ACTIVITY ->
From the first line down to the one containing "Given: Click 30-day", reproduce the entries below exactly and leave out the pictures.

※

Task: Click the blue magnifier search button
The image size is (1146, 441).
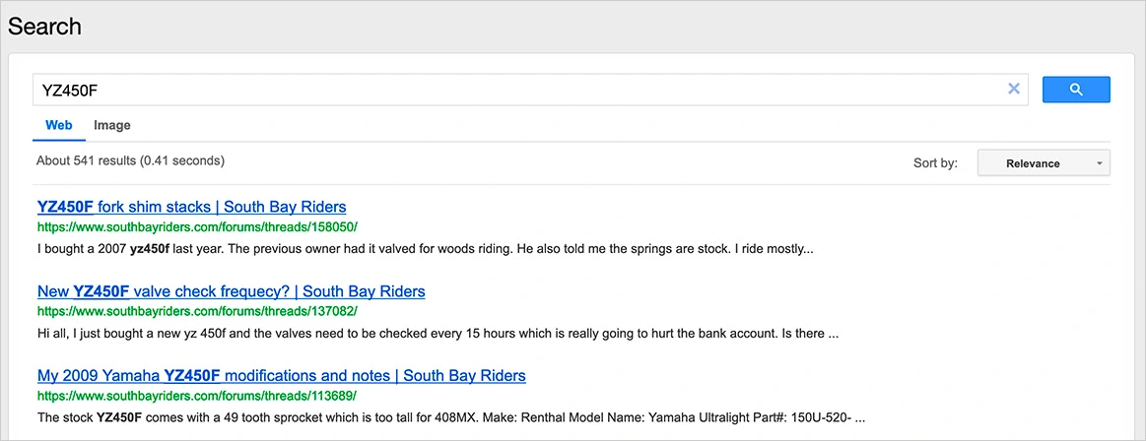Action: [x=1076, y=89]
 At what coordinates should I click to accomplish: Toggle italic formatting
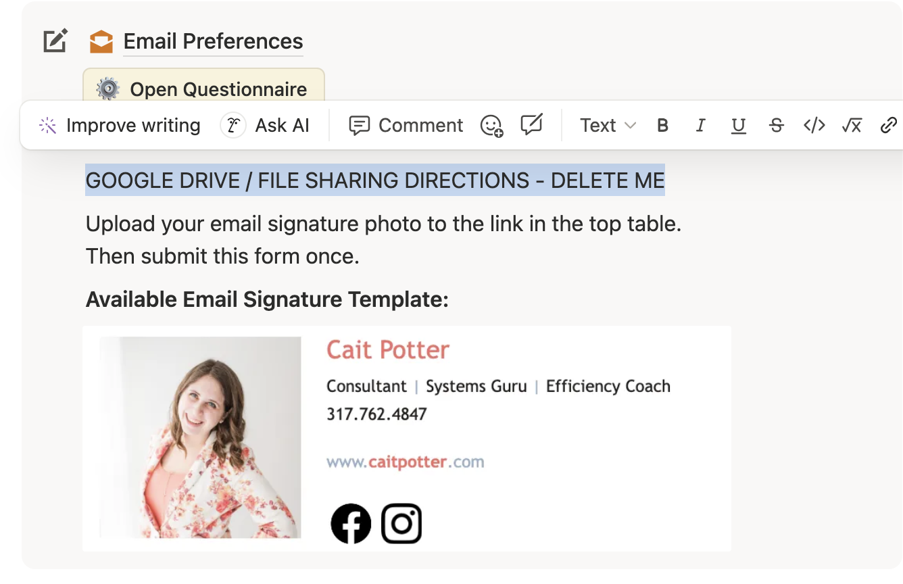[x=701, y=126]
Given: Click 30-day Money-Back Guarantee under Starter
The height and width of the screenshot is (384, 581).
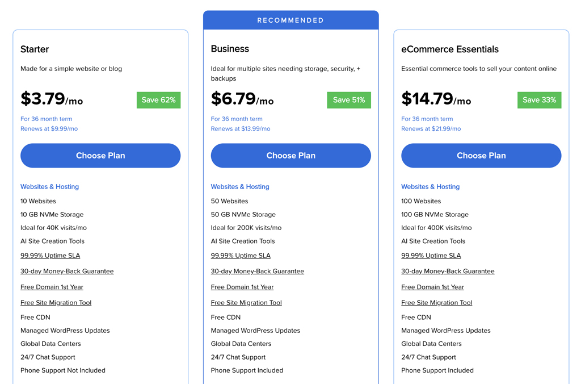Looking at the screenshot, I should tap(67, 271).
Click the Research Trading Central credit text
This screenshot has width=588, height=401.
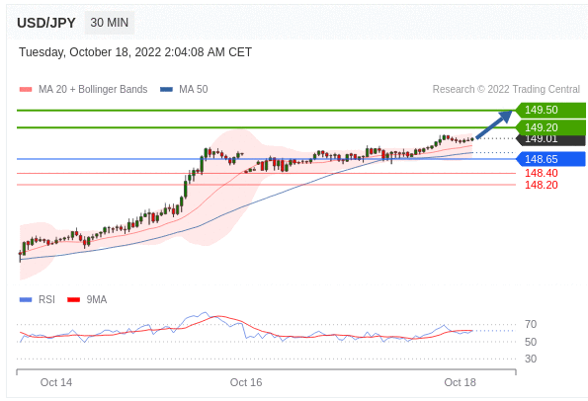506,89
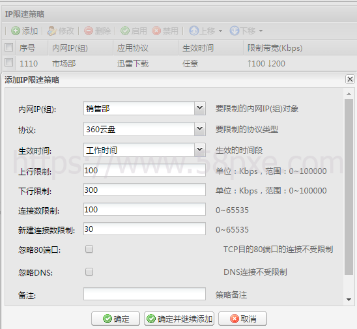
Task: Close the 添加IP限速策略 dialog
Action: pos(350,79)
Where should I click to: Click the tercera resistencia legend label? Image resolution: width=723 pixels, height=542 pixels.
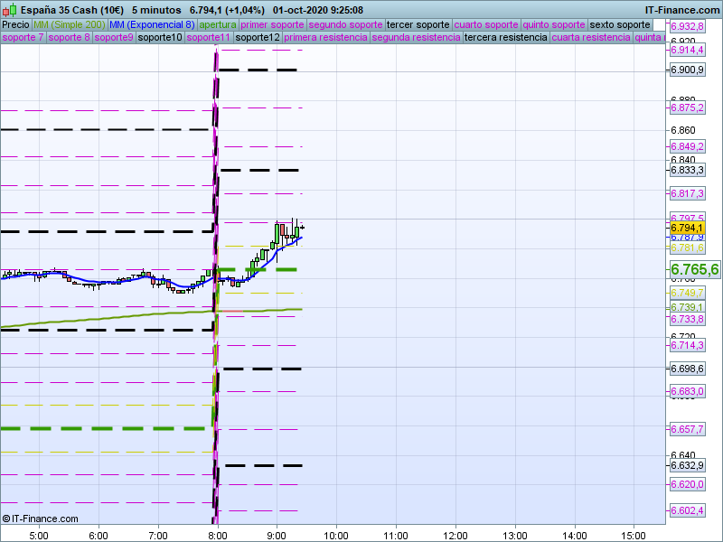(505, 38)
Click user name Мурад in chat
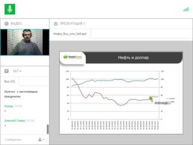 click(8, 106)
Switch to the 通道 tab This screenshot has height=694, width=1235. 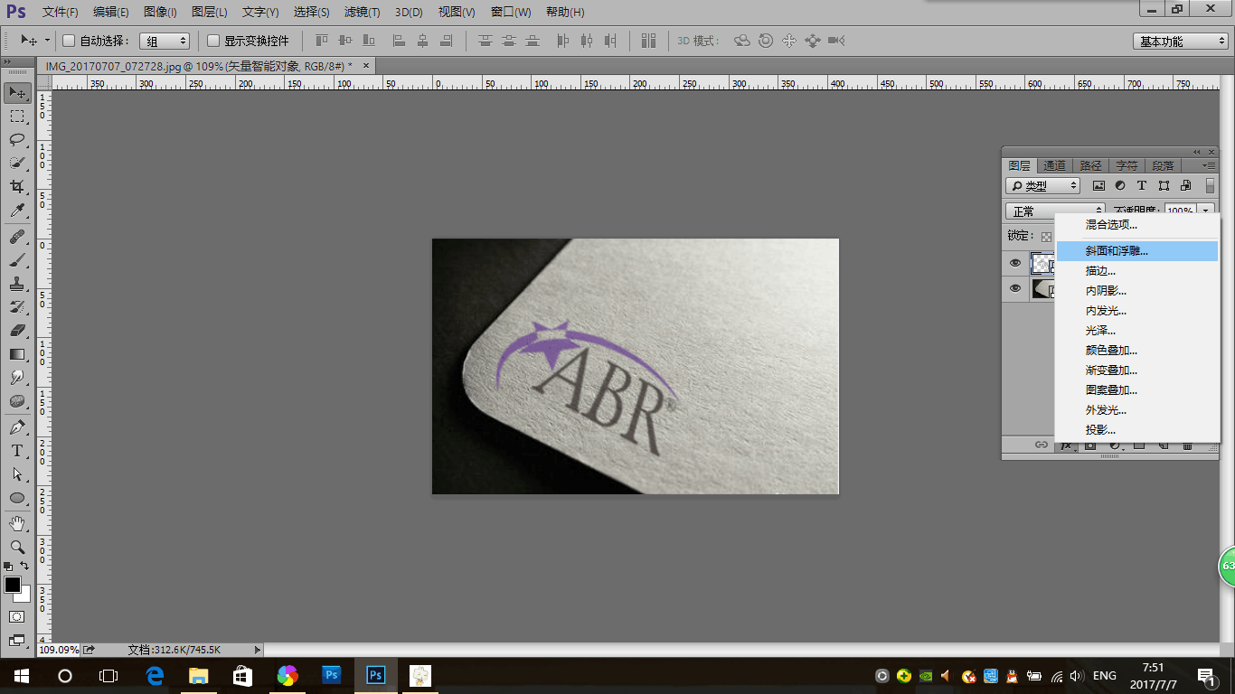pyautogui.click(x=1054, y=166)
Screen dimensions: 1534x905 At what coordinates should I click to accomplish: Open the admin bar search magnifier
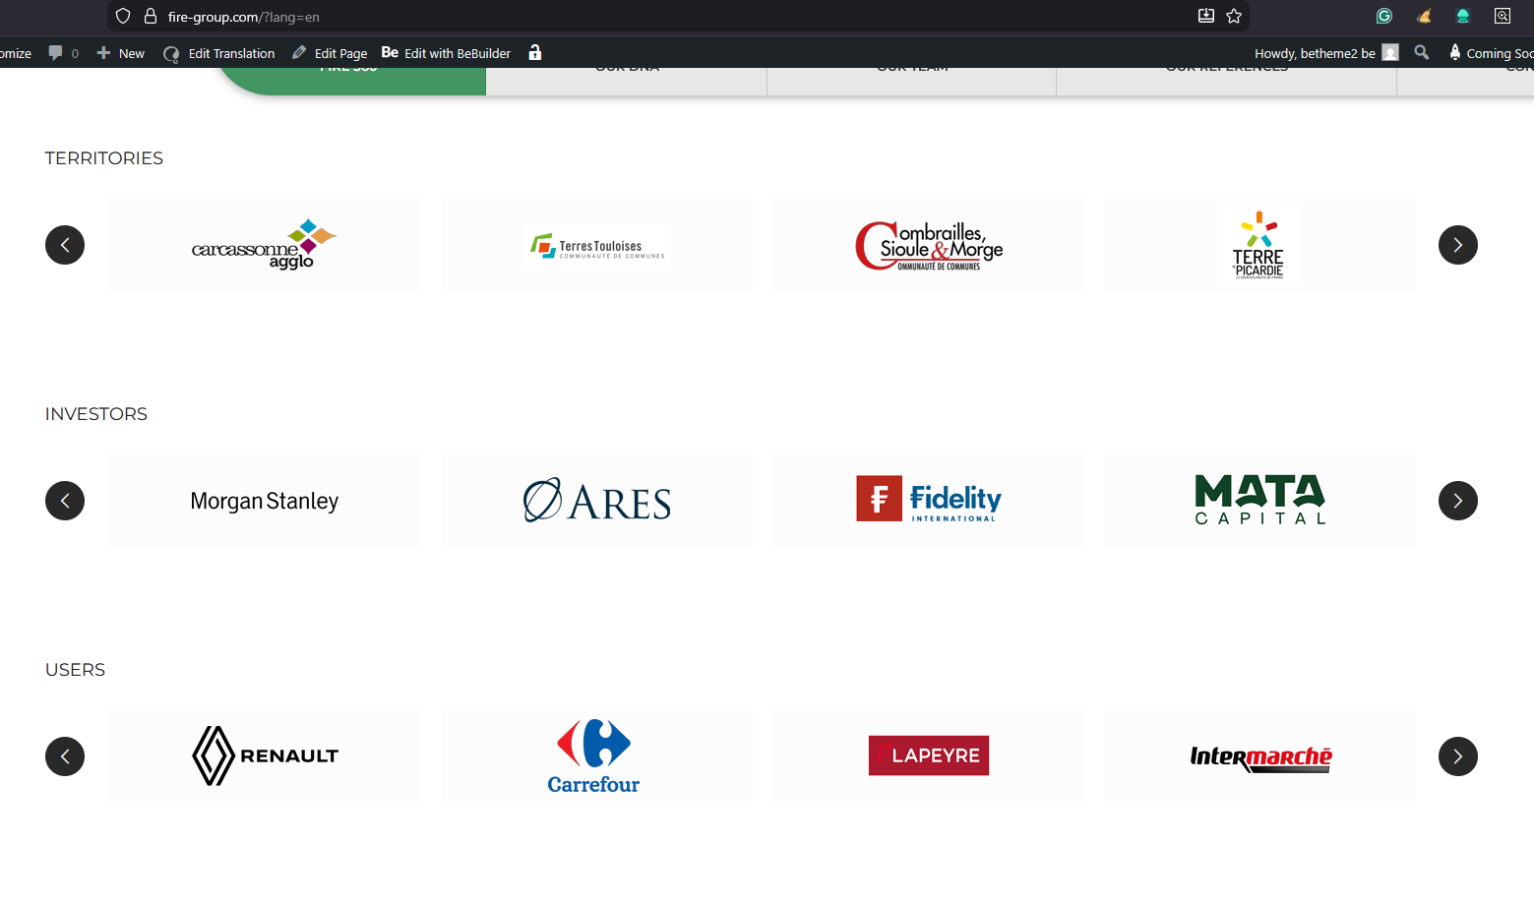point(1422,53)
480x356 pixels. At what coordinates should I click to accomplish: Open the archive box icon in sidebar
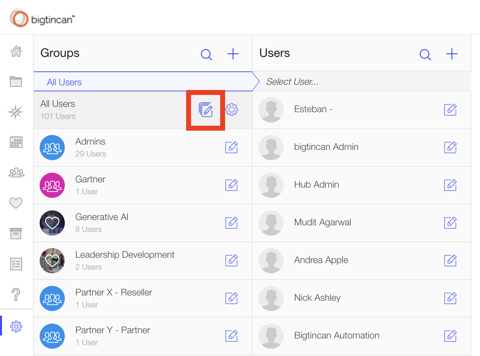[16, 233]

※

TASK ANSWER ->
Task: Click the blue magnifier search button
The image size is (1146, 441).
Action: [x=1076, y=89]
 At what coordinates should I click to accomplish: Toggle italic formatting
[x=701, y=126]
Given: Click 30-day Money-Back Guarantee under Starter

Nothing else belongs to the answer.